### What you are asked to do
Could you repeat every record exactly as it appears?

### Provided material
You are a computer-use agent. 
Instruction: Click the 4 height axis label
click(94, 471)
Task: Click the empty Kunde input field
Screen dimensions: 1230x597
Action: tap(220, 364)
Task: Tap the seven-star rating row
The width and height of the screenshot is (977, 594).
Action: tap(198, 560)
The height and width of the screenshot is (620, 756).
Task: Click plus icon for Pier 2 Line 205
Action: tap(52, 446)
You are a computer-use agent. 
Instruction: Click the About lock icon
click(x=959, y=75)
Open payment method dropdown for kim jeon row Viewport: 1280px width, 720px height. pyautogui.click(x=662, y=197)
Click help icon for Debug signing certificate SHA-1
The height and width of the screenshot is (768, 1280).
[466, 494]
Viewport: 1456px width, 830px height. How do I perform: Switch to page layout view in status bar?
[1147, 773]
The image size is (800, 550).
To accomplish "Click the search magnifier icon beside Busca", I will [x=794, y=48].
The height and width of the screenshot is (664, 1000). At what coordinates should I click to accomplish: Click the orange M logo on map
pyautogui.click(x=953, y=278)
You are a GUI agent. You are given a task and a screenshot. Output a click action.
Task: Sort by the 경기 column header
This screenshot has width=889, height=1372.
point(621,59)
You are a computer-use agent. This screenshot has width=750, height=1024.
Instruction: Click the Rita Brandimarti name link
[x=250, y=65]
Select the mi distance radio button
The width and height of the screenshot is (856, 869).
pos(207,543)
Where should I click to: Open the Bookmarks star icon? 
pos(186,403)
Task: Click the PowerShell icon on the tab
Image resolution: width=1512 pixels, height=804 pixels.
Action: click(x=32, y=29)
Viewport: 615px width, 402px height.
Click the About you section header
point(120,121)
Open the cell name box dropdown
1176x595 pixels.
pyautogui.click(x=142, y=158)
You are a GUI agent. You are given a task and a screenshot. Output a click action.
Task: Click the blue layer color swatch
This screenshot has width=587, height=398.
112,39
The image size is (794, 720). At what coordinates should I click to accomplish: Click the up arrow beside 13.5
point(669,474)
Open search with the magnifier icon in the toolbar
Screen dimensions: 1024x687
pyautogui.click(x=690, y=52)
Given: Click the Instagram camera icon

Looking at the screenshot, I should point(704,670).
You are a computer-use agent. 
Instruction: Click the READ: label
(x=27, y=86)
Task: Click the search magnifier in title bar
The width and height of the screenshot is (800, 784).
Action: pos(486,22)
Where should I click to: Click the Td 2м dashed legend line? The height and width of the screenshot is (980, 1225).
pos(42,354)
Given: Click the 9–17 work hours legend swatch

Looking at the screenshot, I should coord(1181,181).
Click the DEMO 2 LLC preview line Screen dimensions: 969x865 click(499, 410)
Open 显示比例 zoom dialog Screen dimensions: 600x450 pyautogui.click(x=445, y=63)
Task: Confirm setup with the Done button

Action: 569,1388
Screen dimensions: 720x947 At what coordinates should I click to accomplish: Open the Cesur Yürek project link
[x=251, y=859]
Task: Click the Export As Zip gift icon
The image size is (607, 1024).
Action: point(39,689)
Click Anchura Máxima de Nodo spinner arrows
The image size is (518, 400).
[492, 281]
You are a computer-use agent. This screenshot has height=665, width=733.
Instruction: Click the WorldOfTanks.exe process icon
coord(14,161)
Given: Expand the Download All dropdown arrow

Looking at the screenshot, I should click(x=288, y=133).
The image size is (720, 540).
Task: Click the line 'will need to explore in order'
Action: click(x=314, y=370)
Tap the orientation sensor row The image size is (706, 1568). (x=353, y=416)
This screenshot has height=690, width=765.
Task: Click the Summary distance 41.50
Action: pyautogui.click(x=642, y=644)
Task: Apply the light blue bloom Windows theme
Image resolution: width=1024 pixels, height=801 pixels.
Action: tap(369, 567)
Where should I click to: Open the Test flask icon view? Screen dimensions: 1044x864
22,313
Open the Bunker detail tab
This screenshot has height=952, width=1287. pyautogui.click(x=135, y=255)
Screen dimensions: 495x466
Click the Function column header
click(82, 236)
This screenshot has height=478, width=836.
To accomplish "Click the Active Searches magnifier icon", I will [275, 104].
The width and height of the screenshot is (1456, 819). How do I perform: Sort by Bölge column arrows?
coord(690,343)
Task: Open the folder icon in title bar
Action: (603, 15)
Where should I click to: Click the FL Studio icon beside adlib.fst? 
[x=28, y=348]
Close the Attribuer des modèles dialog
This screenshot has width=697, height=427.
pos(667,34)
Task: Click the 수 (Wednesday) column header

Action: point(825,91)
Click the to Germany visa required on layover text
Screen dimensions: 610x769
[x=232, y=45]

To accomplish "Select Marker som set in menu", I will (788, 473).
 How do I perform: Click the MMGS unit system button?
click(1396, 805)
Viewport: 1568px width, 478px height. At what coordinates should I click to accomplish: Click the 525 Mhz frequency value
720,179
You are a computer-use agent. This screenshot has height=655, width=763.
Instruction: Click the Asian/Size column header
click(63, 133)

### Answer area
You are a computer-use agent. 
Instruction: Click the 4 height axis label
click(94, 471)
Task: Click the empty Kunde input field
Screen dimensions: 1230x597
Action: tap(220, 364)
Task: Tap the seven-star rating row
The width and height of the screenshot is (977, 594).
Action: tap(198, 560)
The height and width of the screenshot is (620, 756).
Task: Click plus icon for Pier 2 Line 205
Action: tap(52, 446)
You are a computer-use agent. 
Instruction: Click the About lock icon
click(x=959, y=75)
Open payment method dropdown for kim jeon row Viewport: 1280px width, 720px height. pyautogui.click(x=662, y=197)
Click help icon for Debug signing certificate SHA-1
The height and width of the screenshot is (768, 1280).
[466, 494]
Viewport: 1456px width, 830px height. How do I perform: Switch to page layout view in status bar?
[1147, 773]
The image size is (800, 550).
To accomplish "Click the search magnifier icon beside Busca", I will [x=794, y=48].
The height and width of the screenshot is (664, 1000). At what coordinates should I click to accomplish: Click the orange M logo on map
pyautogui.click(x=953, y=278)
You are a GUI agent. You are given a task and a screenshot. Output a click action.
Task: Sort by the 경기 column header
This screenshot has width=889, height=1372.
point(621,59)
You are a computer-use agent. This screenshot has width=750, height=1024.
Instruction: Click the Rita Brandimarti name link
[x=250, y=65]
Select the mi distance radio button
The width and height of the screenshot is (856, 869).
pos(207,543)
Where should I click to: Open the Bookmarks star icon? 
pos(186,403)
Task: Click the PowerShell icon on the tab
Image resolution: width=1512 pixels, height=804 pixels.
Action: click(x=32, y=29)
Viewport: 615px width, 402px height.
Click the About you section header
point(120,121)
Open the cell name box dropdown
1176x595 pixels.
pyautogui.click(x=142, y=158)
You are a GUI agent. You are given a task and a screenshot. Output a click action.
Task: Click the blue layer color swatch
This screenshot has width=587, height=398.
112,39
The image size is (794, 720). At what coordinates should I click to accomplish: Click the up arrow beside 13.5
point(669,474)
Open search with the magnifier icon in the toolbar
Screen dimensions: 1024x687
pyautogui.click(x=690, y=52)
Given: Click the Instagram camera icon

Looking at the screenshot, I should point(704,670).
You are a computer-use agent. 
Instruction: Click the READ: label
(x=27, y=86)
Task: Click the search magnifier in title bar
The width and height of the screenshot is (800, 784).
Action: pos(486,22)
Where should I click to: Click the Td 2м dashed legend line? The height and width of the screenshot is (980, 1225).
pos(42,354)
Given: Click the 9–17 work hours legend swatch

Looking at the screenshot, I should coord(1181,181).
Click the DEMO 2 LLC preview line Screen dimensions: 969x865 click(499, 410)
Open 显示比例 zoom dialog Screen dimensions: 600x450 pyautogui.click(x=445, y=63)
Task: Confirm setup with the Done button

Action: 569,1388
Screen dimensions: 720x947 At what coordinates should I click to accomplish: Open the Cesur Yürek project link
[x=251, y=859]
Task: Click the Export As Zip gift icon
The image size is (607, 1024).
Action: point(39,689)
Click Anchura Máxima de Nodo spinner arrows
The image size is (518, 400).
[492, 281]
You are a computer-use agent. This screenshot has height=665, width=733.
Instruction: Click the WorldOfTanks.exe process icon
coord(14,161)
Given: Expand the Download All dropdown arrow

Looking at the screenshot, I should click(x=288, y=133).
The image size is (720, 540).
Task: Click the line 'will need to explore in order'
Action: click(x=314, y=370)
Tap the orientation sensor row The image size is (706, 1568). (x=353, y=416)
This screenshot has height=690, width=765.
Task: Click the Summary distance 41.50
Action: pyautogui.click(x=642, y=644)
Task: Apply the light blue bloom Windows theme
Image resolution: width=1024 pixels, height=801 pixels.
Action: tap(369, 567)
Where should I click to: Open the Test flask icon view? Screen dimensions: 1044x864
22,313
Open the Bunker detail tab
This screenshot has height=952, width=1287. pyautogui.click(x=135, y=255)
Screen dimensions: 495x466
Click the Function column header
click(82, 236)
This screenshot has height=478, width=836.
To accomplish "Click the Active Searches magnifier icon", I will [275, 104].
The width and height of the screenshot is (1456, 819). How do I perform: Sort by Bölge column arrows?
coord(690,343)
Task: Open the folder icon in title bar
Action: (603, 15)
Where should I click to: Click the FL Studio icon beside adlib.fst? 
[x=28, y=348]
Close the Attribuer des modèles dialog
This screenshot has width=697, height=427.
pos(667,34)
Task: Click the 수 (Wednesday) column header

Action: point(825,91)
Click the to Germany visa required on layover text
Screen dimensions: 610x769
[x=232, y=45]

To accomplish "Select Marker som set in menu", I will (788, 473).
 How do I perform: Click the MMGS unit system button?
click(1396, 805)
Viewport: 1568px width, 478px height. At what coordinates should I click to accomplish: Click the 525 Mhz frequency value
720,179
You are a computer-use agent. This screenshot has height=655, width=763.
Instruction: Click the Asian/Size column header
click(63, 133)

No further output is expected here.